自分は、普通の、どちらかと言えば貧乏な家庭に育ったため(汗)、学習対象として英語に触れるようになるのは、公立中学校における英語の授業からである。

その中学1年の時の最初の英語の授業の印象は、ある意味、衝撃的なものであった(ちょっと大げさ)。

期待と不安の混じる中、最初の授業が始まると、先生はおもむろに、「では、先生の後に続けて言って下さい」と言ったかと思うと、教科書に書かれたいくつかの単語を順番に声に出して読み始めた。それに対して、自分以外の他の生徒達は、なんのためらいもなく、先生の後に続いて、なにやら先生が発したらしき言葉と同じ言葉を発している。

このとき、自分は、心底驚いた。どのように発音するかを教えて貰っていないに、他の生徒達は、どうして、初めて見る英単語を発音することができるのだ?!

結局、自分は、その日、訳が判らんと思いながら、最後までほとんど言葉を発することなく、授業の終わりを迎えることとなった。

そして、授業が終わるとすぐさま、友人の所へ行って、上記疑問をぶつけてみると、その友人が答えるには、みんな、LL教室とかに言っているからできるんだよ、ということであった。いま思えば、何人かそんな連中がいたとしても、みんなが行っているなんてありえないのだが、その当時は、そういうものかと納得したものだった。

その後の授業にどのように対処していったかは、まったく憶えていないのだが(汗)、最終的には、辞書を見れば、発音記号が載っており、発音記号を見れば、発音の仕方がわかるということを知って、とりあえず安心することができたのではないかと思う。そんなこともあって、発音記号自体については、比較的早い段階で一通り憶えたのではないかと思う。もちろん、だからと言って、各発音記号を、正確に発音できたという訳ではなく、単にこの発音記号は、なんとなくこんな感じで発音するということを頭(知識)で知っていただけである。

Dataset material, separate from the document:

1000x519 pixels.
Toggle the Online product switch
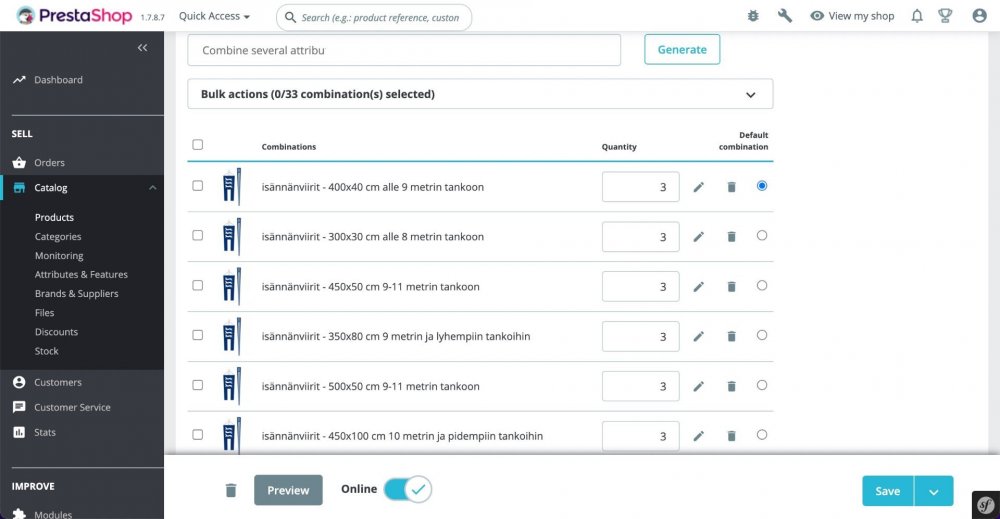click(407, 489)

で、英語は、発音記号を調べないと、発音の仕方が判らないものなんだという理解のまま、その点について特に疑問に思うこともなく、大学まで行くことになったのだが、大学の第二階国語として、ドイツ語を学ぶようになってから、この点について改めて考えさせられることになる。というのも、ドイツ語は、基本的に、スペルと発音の対応関係がしっかりしているので、スペルを見れば、辞書で発音記号を調べなくても、発音の仕方がわかるのである。このことを知ってから、英語もドイツ語みたいだったら楽なのになぁと思っていた。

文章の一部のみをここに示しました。